---------- Data lines
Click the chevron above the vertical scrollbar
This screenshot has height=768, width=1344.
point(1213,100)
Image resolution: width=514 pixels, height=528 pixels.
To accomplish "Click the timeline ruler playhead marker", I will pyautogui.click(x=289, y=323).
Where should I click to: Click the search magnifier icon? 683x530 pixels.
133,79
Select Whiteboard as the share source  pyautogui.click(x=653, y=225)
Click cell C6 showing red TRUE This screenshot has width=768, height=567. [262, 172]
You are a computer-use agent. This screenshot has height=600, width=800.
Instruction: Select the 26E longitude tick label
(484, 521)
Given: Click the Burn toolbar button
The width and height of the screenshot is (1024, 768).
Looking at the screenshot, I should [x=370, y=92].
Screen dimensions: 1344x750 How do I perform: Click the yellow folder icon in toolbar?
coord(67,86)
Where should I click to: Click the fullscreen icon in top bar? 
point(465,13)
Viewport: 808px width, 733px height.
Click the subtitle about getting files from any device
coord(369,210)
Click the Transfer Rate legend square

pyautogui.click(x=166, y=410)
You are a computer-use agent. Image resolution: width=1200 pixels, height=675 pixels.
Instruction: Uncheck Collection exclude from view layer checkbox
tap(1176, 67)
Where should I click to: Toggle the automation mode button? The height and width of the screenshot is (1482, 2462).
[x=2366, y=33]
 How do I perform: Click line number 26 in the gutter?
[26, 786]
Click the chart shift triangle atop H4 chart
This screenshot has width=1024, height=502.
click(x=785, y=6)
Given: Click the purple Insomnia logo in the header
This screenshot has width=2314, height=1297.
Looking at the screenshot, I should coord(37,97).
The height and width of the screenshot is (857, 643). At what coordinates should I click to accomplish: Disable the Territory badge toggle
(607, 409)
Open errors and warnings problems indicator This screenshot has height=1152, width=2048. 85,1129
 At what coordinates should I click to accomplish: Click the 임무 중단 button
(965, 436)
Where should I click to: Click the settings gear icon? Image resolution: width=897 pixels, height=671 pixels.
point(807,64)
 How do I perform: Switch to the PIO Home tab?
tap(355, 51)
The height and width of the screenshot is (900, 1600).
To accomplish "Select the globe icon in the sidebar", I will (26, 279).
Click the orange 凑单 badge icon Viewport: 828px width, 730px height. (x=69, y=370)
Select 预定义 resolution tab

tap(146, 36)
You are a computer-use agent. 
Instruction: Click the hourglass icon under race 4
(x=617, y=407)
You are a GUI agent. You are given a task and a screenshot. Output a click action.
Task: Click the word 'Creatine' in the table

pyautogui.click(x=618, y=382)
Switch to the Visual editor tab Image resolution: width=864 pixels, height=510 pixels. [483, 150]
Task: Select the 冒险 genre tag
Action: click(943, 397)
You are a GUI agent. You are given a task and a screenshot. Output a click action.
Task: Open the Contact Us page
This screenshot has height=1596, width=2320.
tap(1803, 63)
--------------------
Can you find each line in the entries above that contains the word "icon" and copy those lines out in full?

Where should I click to: Click the search magnifier icon? 683x530 pixels.
Screen dimensions: 1344x750 How do I perform: Click the yellow folder icon in toolbar?
Where should I click to: Click the fullscreen icon in top bar? 
Where should I click to: Click the settings gear icon? Image resolution: width=897 pixels, height=671 pixels.
To accomplish "Select the globe icon in the sidebar", I will (26, 279).
Click the orange 凑单 badge icon Viewport: 828px width, 730px height. (x=69, y=370)
Instruction: Click the hourglass icon under race 4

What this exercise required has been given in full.